Recorded information:
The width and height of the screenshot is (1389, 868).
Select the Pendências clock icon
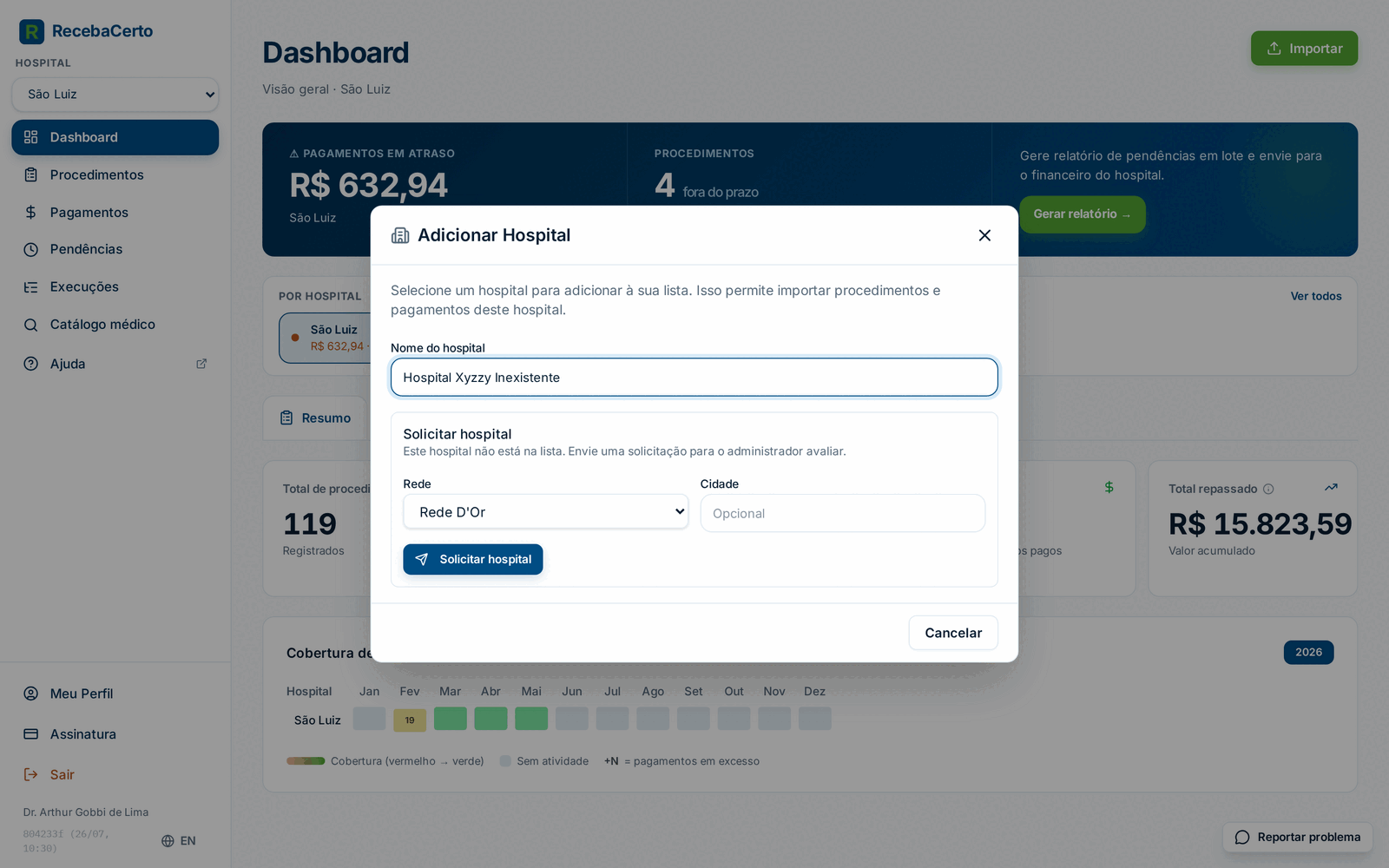tap(31, 249)
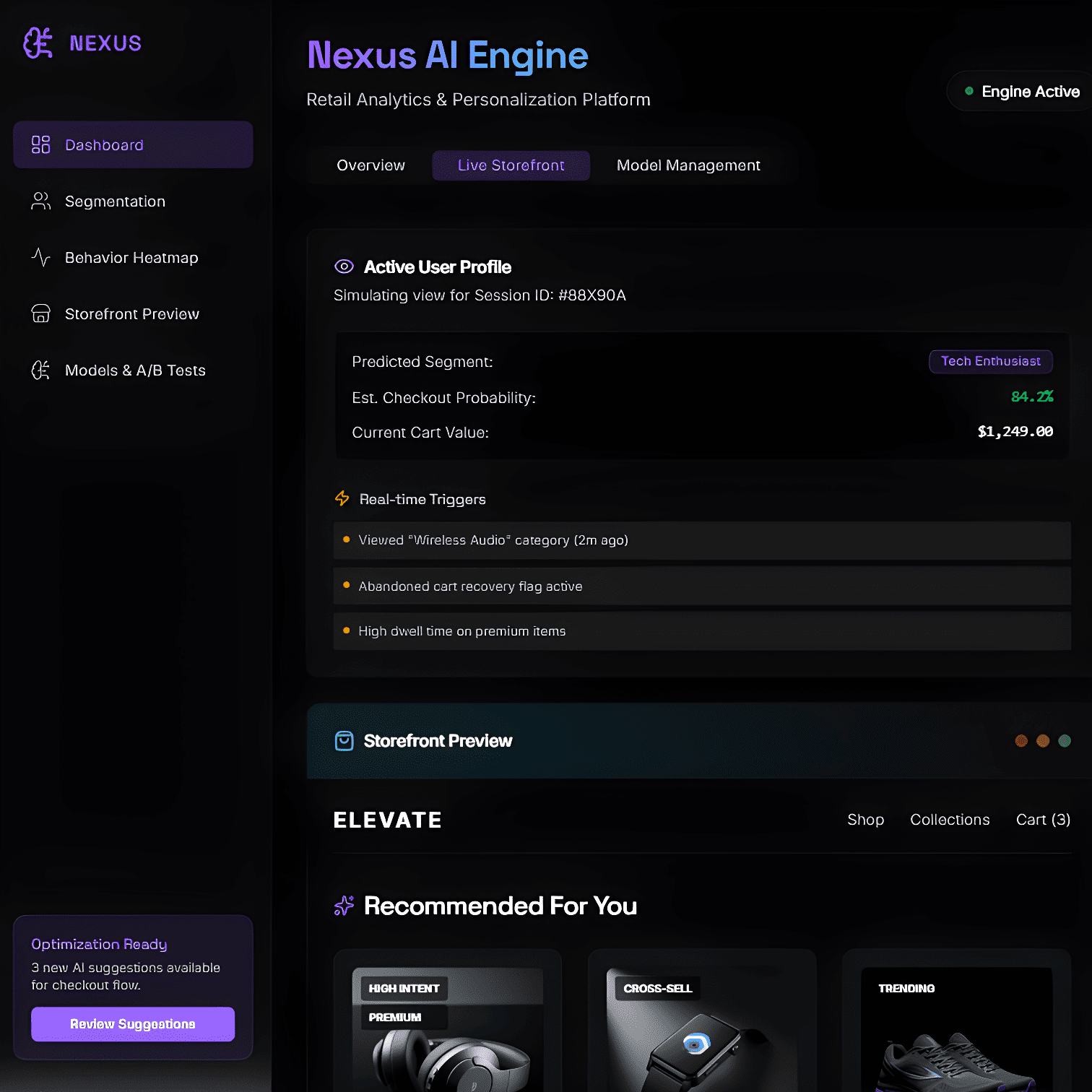Click the Collections link in storefront nav

pyautogui.click(x=949, y=820)
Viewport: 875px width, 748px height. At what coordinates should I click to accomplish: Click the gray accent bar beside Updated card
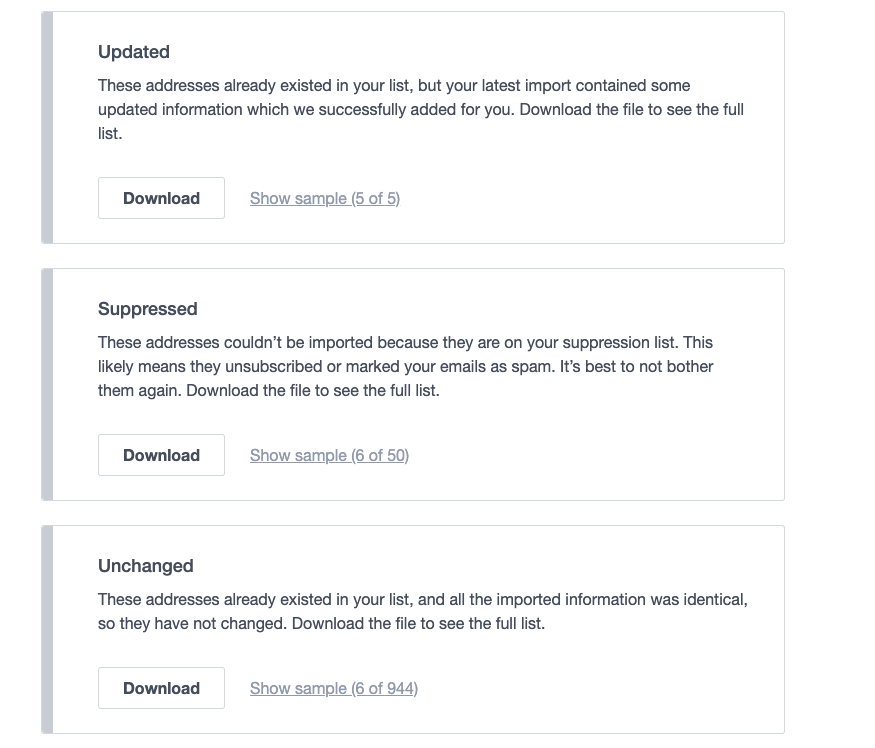tap(46, 125)
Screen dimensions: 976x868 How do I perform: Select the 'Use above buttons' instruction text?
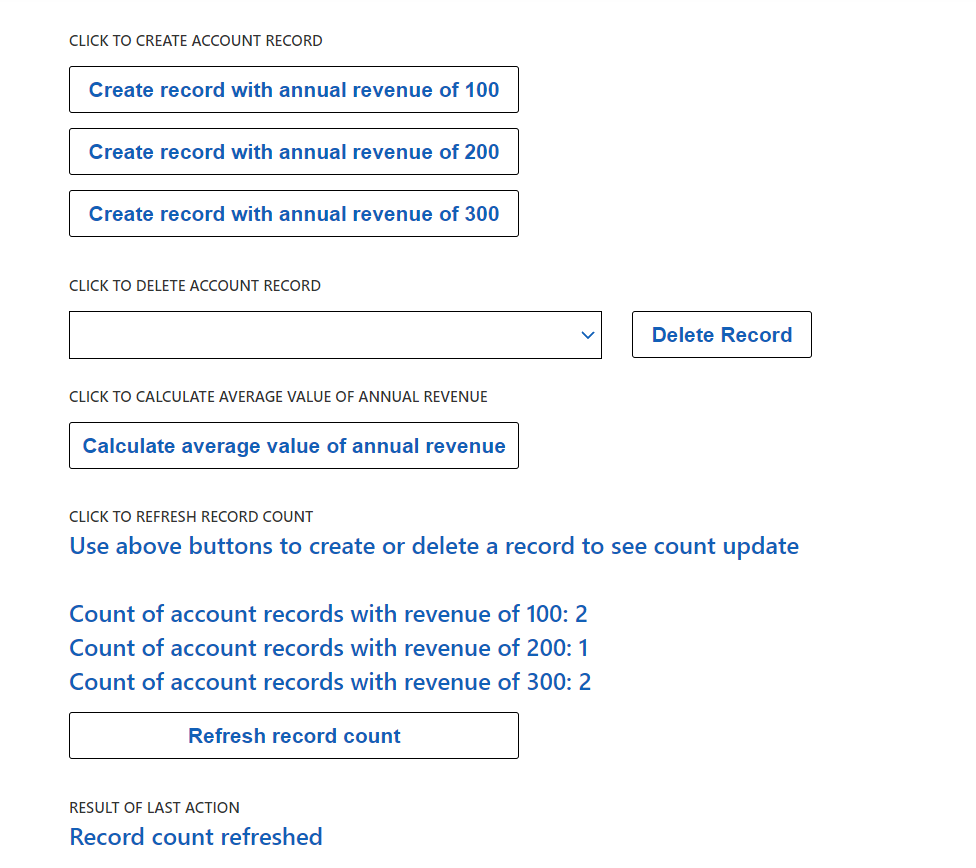[x=433, y=546]
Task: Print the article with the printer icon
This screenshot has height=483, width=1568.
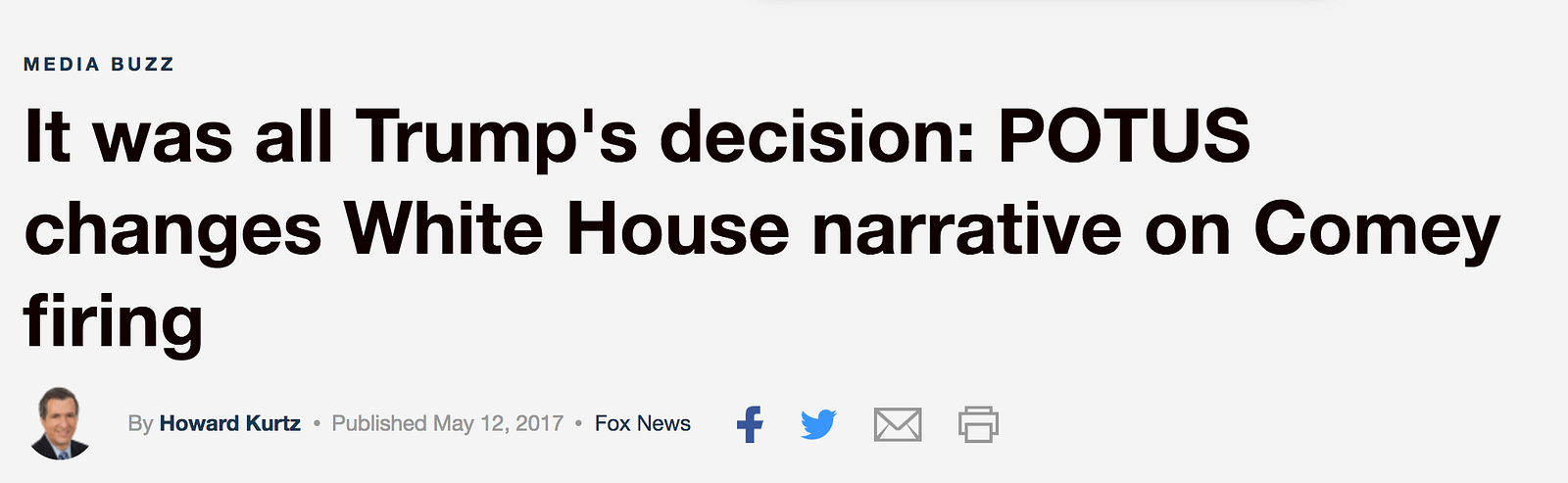Action: point(978,424)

What the task requires:
With the images removed, write out all of the material above exactly.

Answer box:
The width and height of the screenshot is (1389, 868).
Select the Pendências clock icon
tap(31, 249)
Click the Collections link in storefront nav

pyautogui.click(x=949, y=820)
Viewport: 875px width, 748px height. At what coordinates should I click to accomplish: Click the gray accent bar beside Updated card
tap(46, 125)
Screen dimensions: 976x868 How do I perform: Select the 'Use above buttons' instruction text?
[x=433, y=546]
Task: Print the article with the printer icon
This screenshot has height=483, width=1568.
Action: point(978,424)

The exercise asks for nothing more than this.